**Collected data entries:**
○ ○ ○

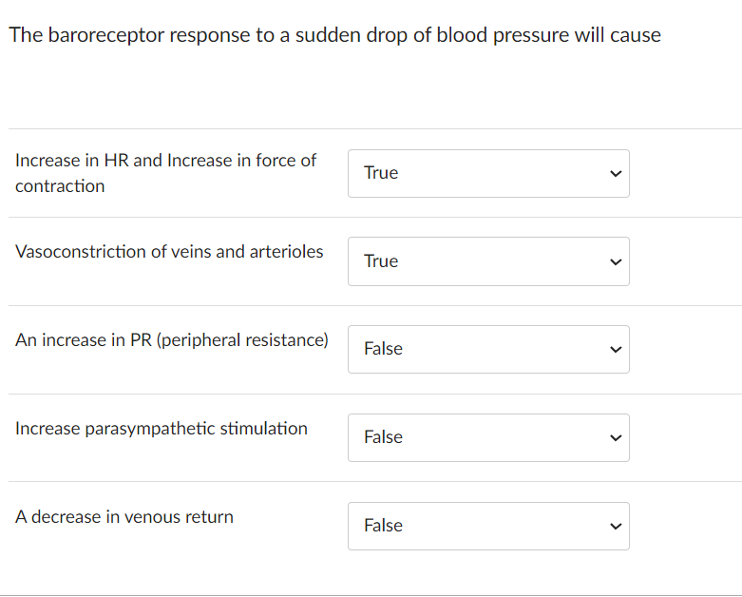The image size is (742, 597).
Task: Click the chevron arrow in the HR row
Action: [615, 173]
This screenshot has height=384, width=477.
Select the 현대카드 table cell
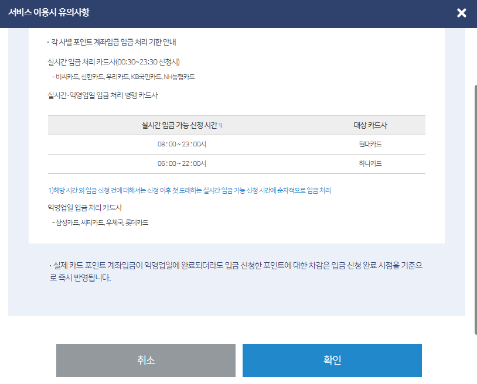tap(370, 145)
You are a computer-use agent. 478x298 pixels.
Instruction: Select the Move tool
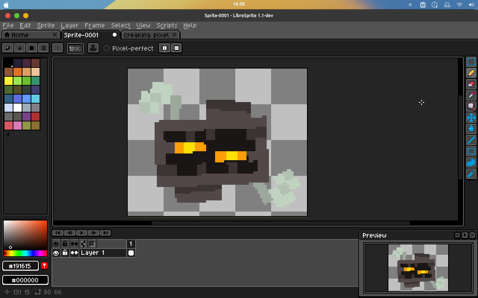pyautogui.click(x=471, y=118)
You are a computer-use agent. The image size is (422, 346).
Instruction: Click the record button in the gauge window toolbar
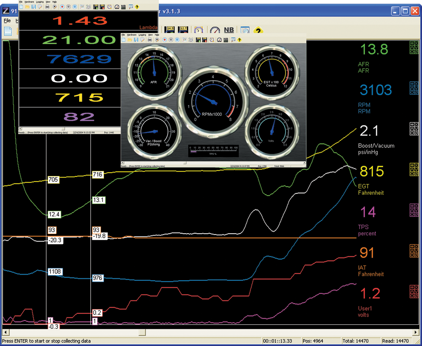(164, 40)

○ ○ ○

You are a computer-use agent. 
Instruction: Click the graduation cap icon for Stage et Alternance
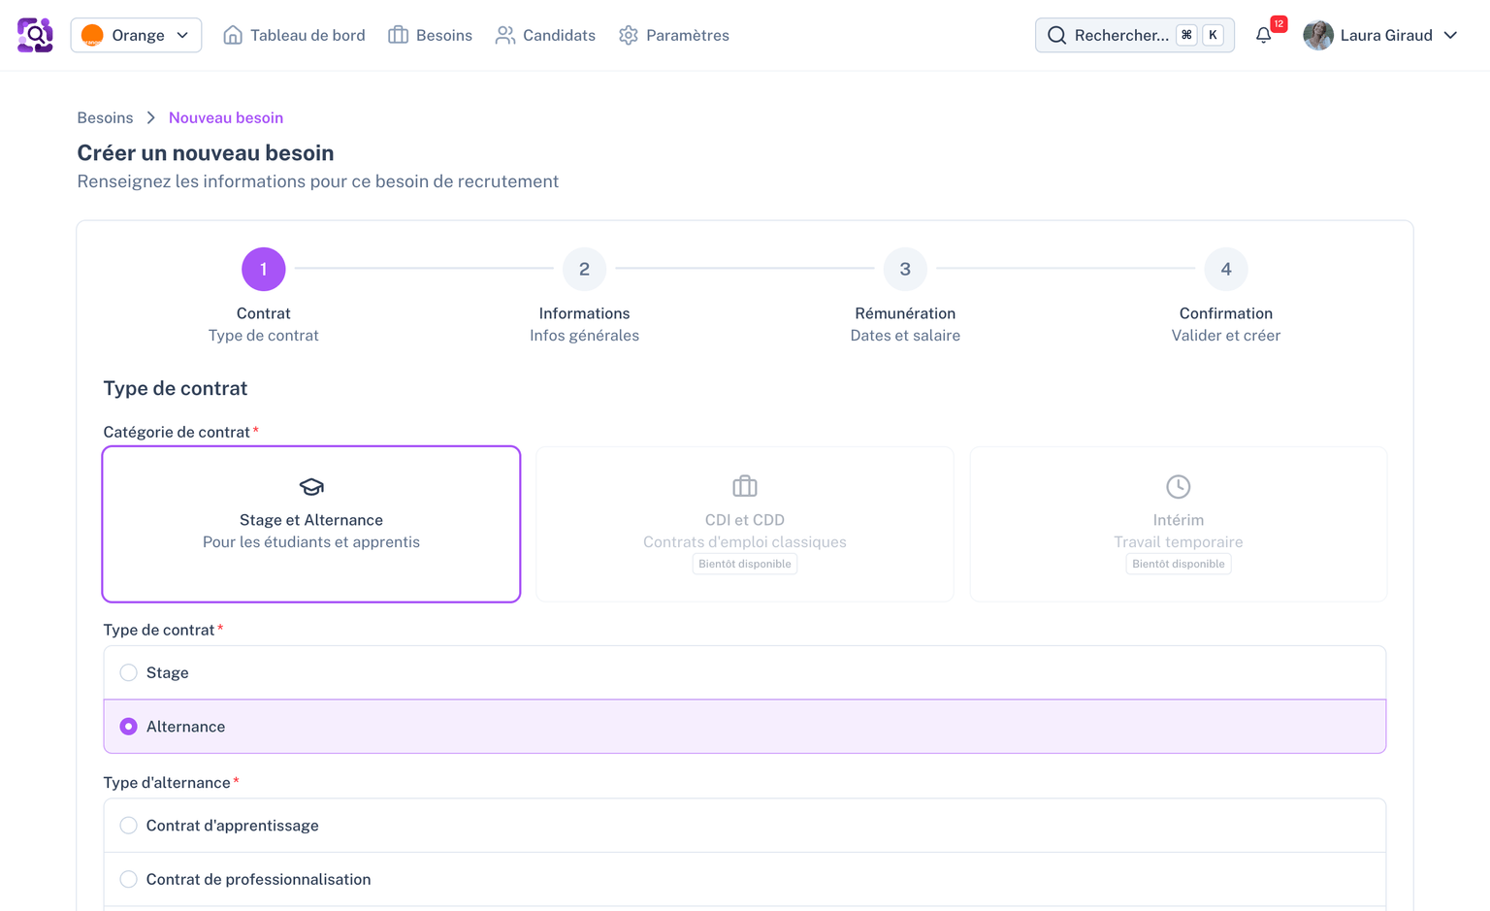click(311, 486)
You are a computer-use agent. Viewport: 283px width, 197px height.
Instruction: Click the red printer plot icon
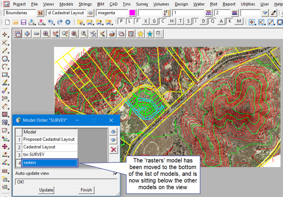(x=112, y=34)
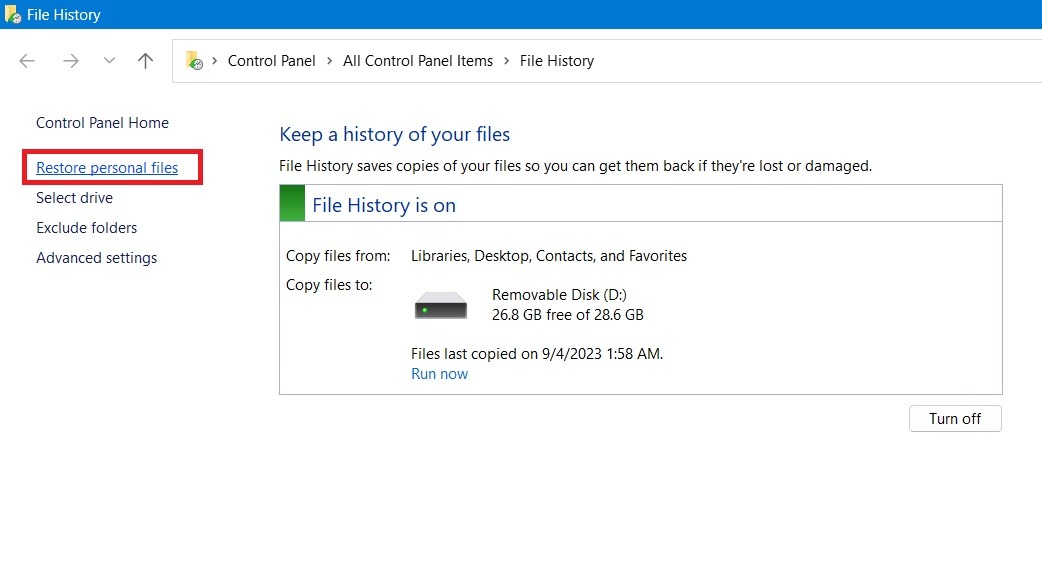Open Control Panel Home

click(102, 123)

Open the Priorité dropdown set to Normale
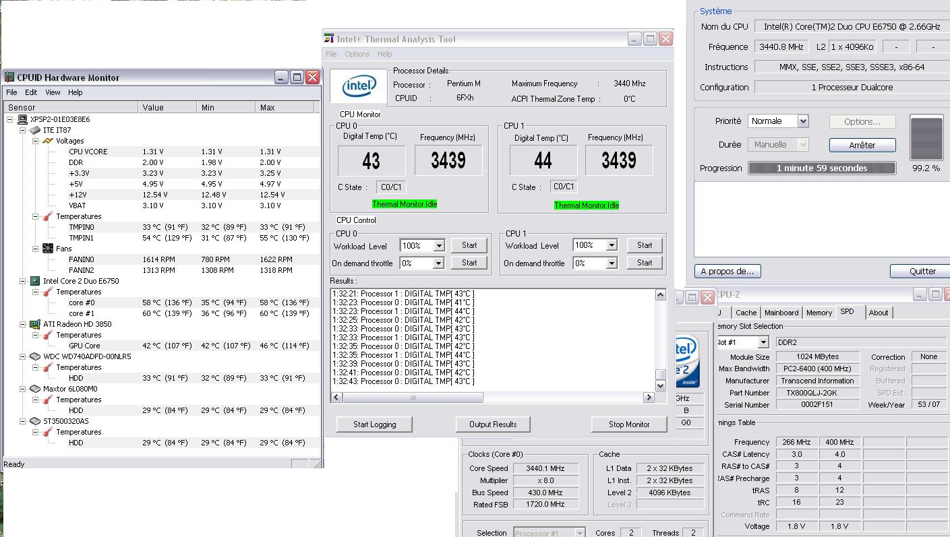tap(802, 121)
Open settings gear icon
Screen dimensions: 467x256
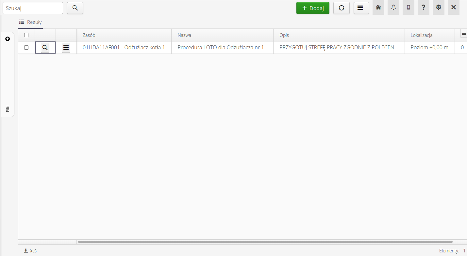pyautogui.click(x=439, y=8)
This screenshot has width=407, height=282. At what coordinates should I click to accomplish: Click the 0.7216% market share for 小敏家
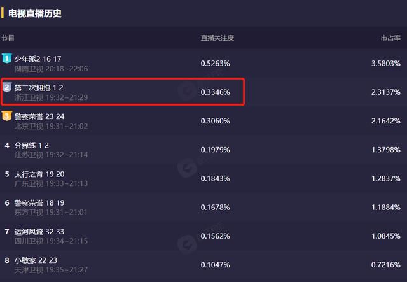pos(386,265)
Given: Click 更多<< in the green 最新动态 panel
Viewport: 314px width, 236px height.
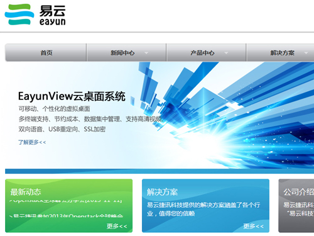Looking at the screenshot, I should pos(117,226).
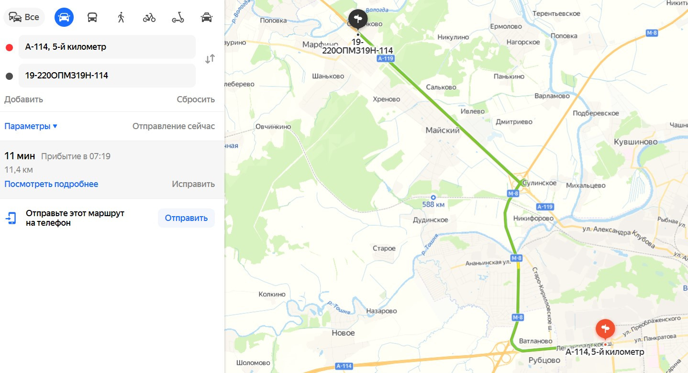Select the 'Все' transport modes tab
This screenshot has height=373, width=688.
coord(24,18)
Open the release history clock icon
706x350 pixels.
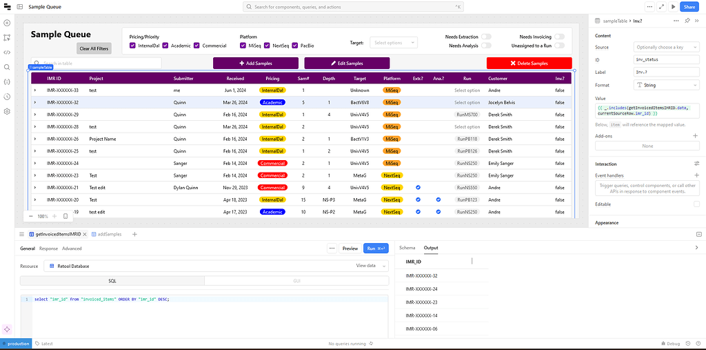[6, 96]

○ ○ ○

**Problem to work on:**
Identify all lines in the records above with the word "computer".

**Exercise response:**
You are a computer-use agent. 478x298 pixels.
You are a computer-use agent. The image size is (422, 346).
You are a computer-use agent. 
You are a computer-use agent. Viewport: 283px width, 197px height.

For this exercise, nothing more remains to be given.